The late Davey Hopper of the Durham Miners’ Association gave invaluable support until his sudden and untimely death last July. That Association retains considerable clout both locally and in the wider trade union movement. It continues to be central to the struggle.

The fabulous Durham Miners’ Hall has hosted rallies of a size and energy not seen since the Miners’ Strike, and the Teaching Assistants marched in their hundreds, to tumultuous applause, at last year’s Durham Miners’ Gala.

That is the largest festival of working-class culture in Europe, and 2016’s was itself the largest since the 1960s, with at least 150,000 present. The Teaching Assistants’ cause was endorsed from the platform by speaker after speaker, including the rapturously received Jeremy Corbyn.

All of this has led to a stay of execution. Fresh negotiations are ongoing, with those affected at last in the room. But the fight goes on, with enormous political ramifications.

Durham County Council was the first local authority of which Labour ever won Overall Control. That has never been lost, in more than 100 years. The Labour Group on that authority is the largest in local government.

But that Council is now the Mike Ashley of the public sector, and the twenty-first century version of Margaret Thatcher’s National Coal Board. This May, it should be taken to No Overall Control.
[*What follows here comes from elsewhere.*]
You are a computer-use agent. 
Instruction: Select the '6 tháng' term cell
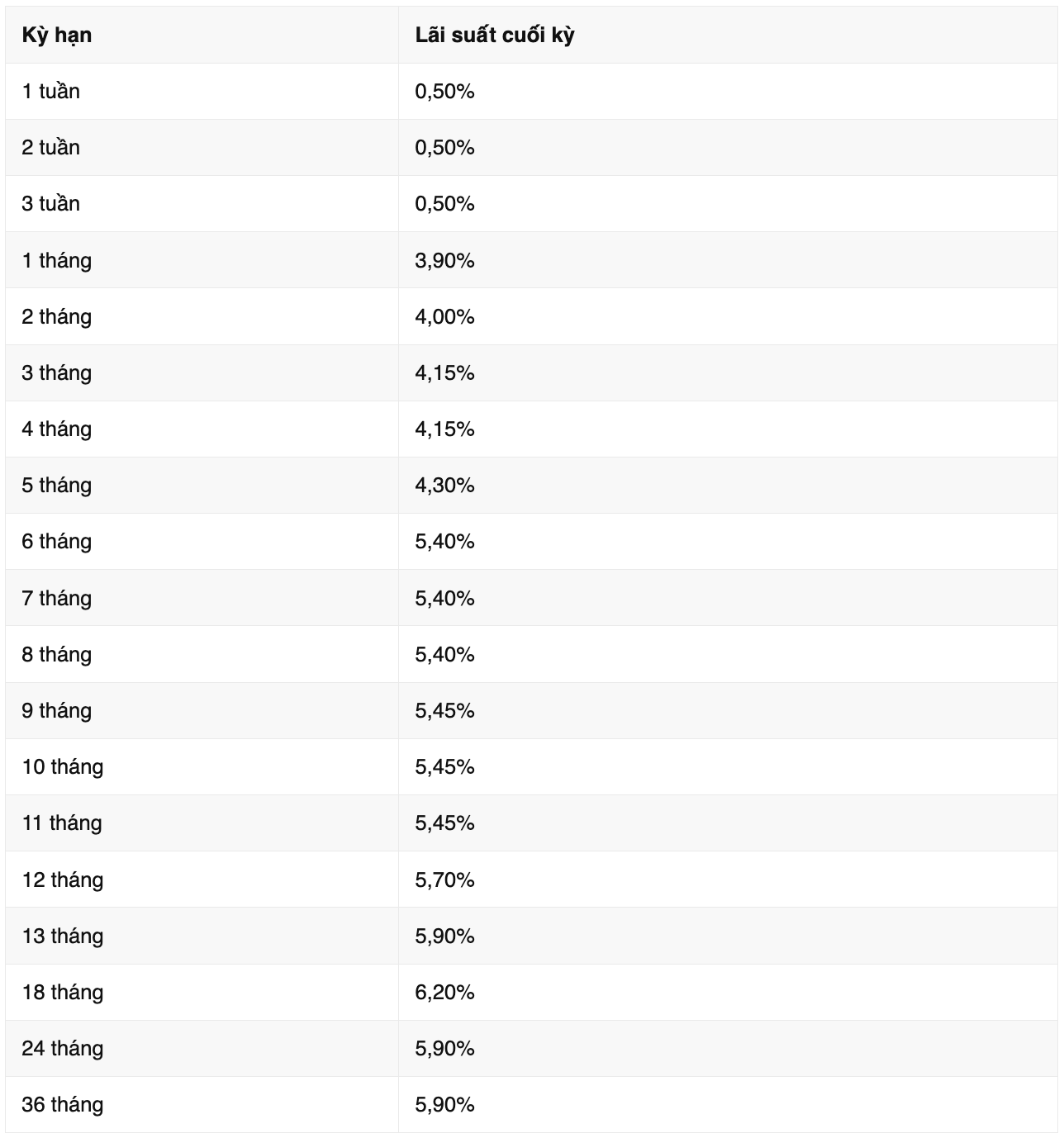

Very large numbers of Labour Councillors have absented themselves from the votes on this issue. But enough of them have attended to ensure that the Teaching Assistants have been betrayed.

The Councillors, all of them Labour, who have thus voted ought all to lose their seats to whoever was best placed to remove them, very preferably activists in the Teaching Assistants’ remarkable campaign.

Several have already announced their “retirement”, in one case at the ripe old age of 23. There will be more.

The Liberal Democrats and the Independents have been stalwart supporters of the Teaching Assistants. Therefore, they deserve to be re-elected. That leaves only the Labour absentees, plus a mere four Conservatives who abstained.

Whoever the new Leader and Deputy Leader of Durham County Council were to be, they must not be members of the Labour Party.

The Teaching Assistants’ flag, which is now ubiquitous in County Durham, must fly from County Hall every day for the following four years, at least.

This victory will rank alongside the election of Ken Livingstone as Mayor of London in 2000, the election of George Galloway (a strong supporter) as MP for Bethnal Green and Bow in 2005, Galloway’s election as MP for Bradford West in 2012, the election of Jeremy Corbyn as Leader of the Labour Party in 2015, and Corbyn’s re-election in 2016.

Or, if you prefer, it will rank alongside any of the great Liberal Democrat by-election victories, or the election of Douglas Carswell in 2014, or his re-election in 2015, or the election of Mark Reckless in 2014, or the election and re-election of Caroline Lucas in 2010 and 2015, or the result of the referendum on EU membership.

That is not hyperbole. Labour’s loss of this unitary authority for half a million people would be very big news, and it would set the scene for the 2020 General Election.

For reasons that will by then be 25 years old, but which retain currency, I shall be contesting the new seat of Durham West and Teesdale, most of which is where Pat Glass MP will be retiring.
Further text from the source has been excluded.